In South Florida, where home buyers have complained that private financing remains difficult to obtain, Fannie Mae mortgages have been popular.

“I have some very serious concerns with the idea of saying ‘We’re going to replace Fannie and Freddie with something private,’ when the privates weren’t there when we needed them,” said Roy La Fontaine, a Miami real estate broker who is searching for a Fannie Mae-approved condo for his daughter. “I find it really hard to imagine a landscape where they don’t exist.”

Proposed reforms include raising down payment requirements, increasing the price of the government’s mortgage insurance and requiring banks to hold onto some of the risk for loans they sell off into the securities market.
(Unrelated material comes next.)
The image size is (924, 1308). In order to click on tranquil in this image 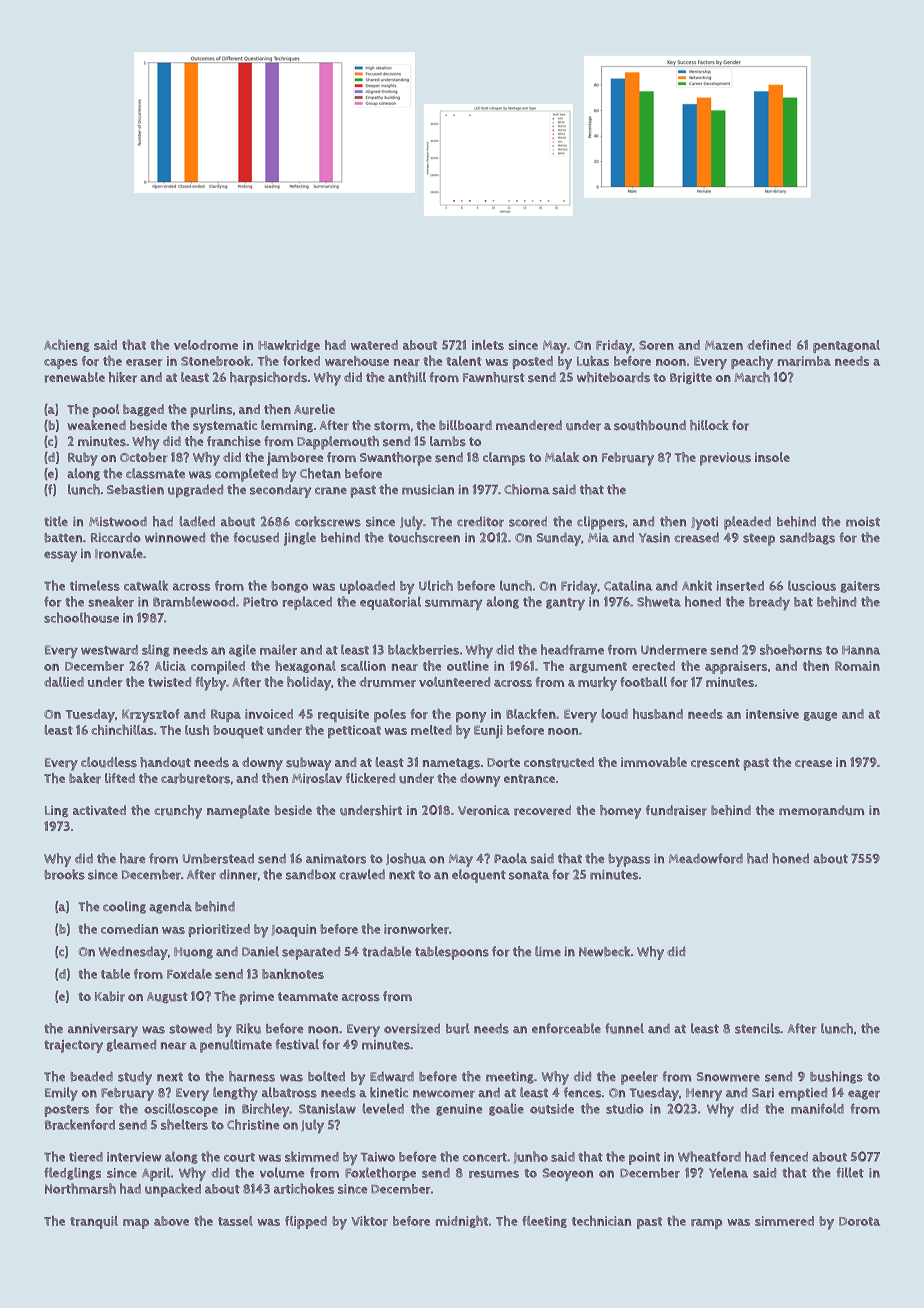, I will do `click(94, 1222)`.
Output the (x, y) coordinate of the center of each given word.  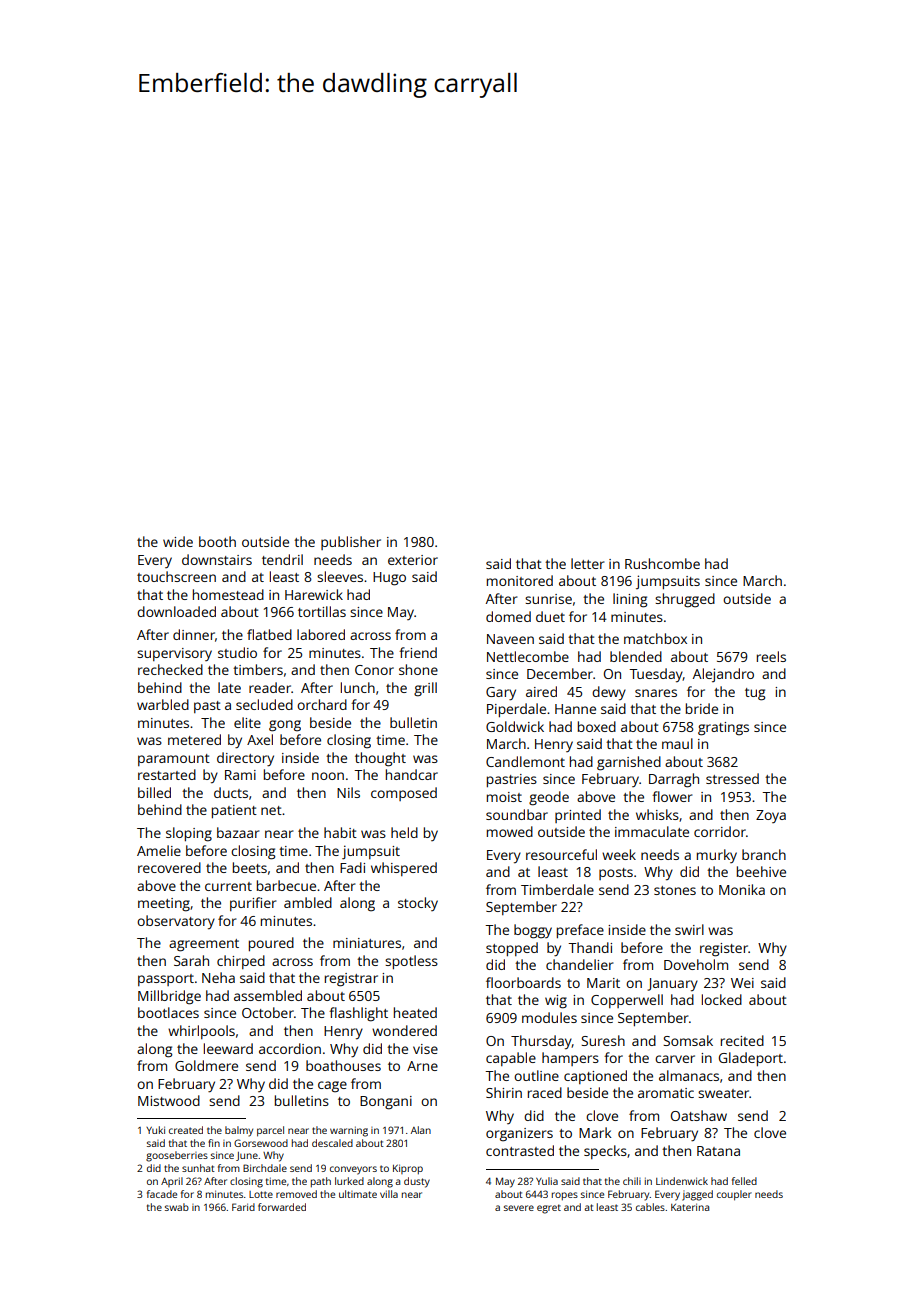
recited (742, 1040)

Each of these changes would likely make getting a mortgage more costly for homebuyers, the report says, but they would also reduce the cost by taxpayers who foot the bill for government guarantees when mortgages go into default.

There are signs that the costs of getting a home loan are already on the rise—the average rate for a 30-year fixed mortgage reached 5.05 percent this week, the highest level in eight months, according to Freddie Mac. But most homebuyers in South Florida’s troubled housing market don’t use financing. In 2010, more than half of South Florida home sales involved all-cash transactions, nearly double the national rate. Still, for those buyers who did obtain a mortgage, about 90 percent took loans with Fannie Mae guarantees, highlighting the importance of government-backed financing in today’s credit market.

One reform listed in the report that would take place in October would be a reduction in size of loans eligible for government backing—from $729,750 to $625,000. That reduction might have a larger effect in South Florida, where average home prices are higher than in other parts of the country, Olefson said. After October, Congress should consider reducing the cap even further, the report said.

The overall scale down of government involvement in housing could take up to seven years, said U.S. Treasury Secretary Timothy Geithner, as Congress would first have to settle on which option to pursue and then implement the plan.

"We are going to start the process of reform now," Geithner said in a statement. "But we are going to do it responsibly and carefully so that we support the recovery and the process of repair of the housing market."

With South Florida’s housing market still trying to climb its way back from 50 percent value declines from the 2006 peak, and a gigantic backlog of foreclosure files stuck in court, the implementation of the reforms will likely kick in during a crucial point in the recovery.

“It’s going to be at least a year before we find out what the plan is going to be,” Olefson said. “And a couple years after that before we begin to see the full impact.”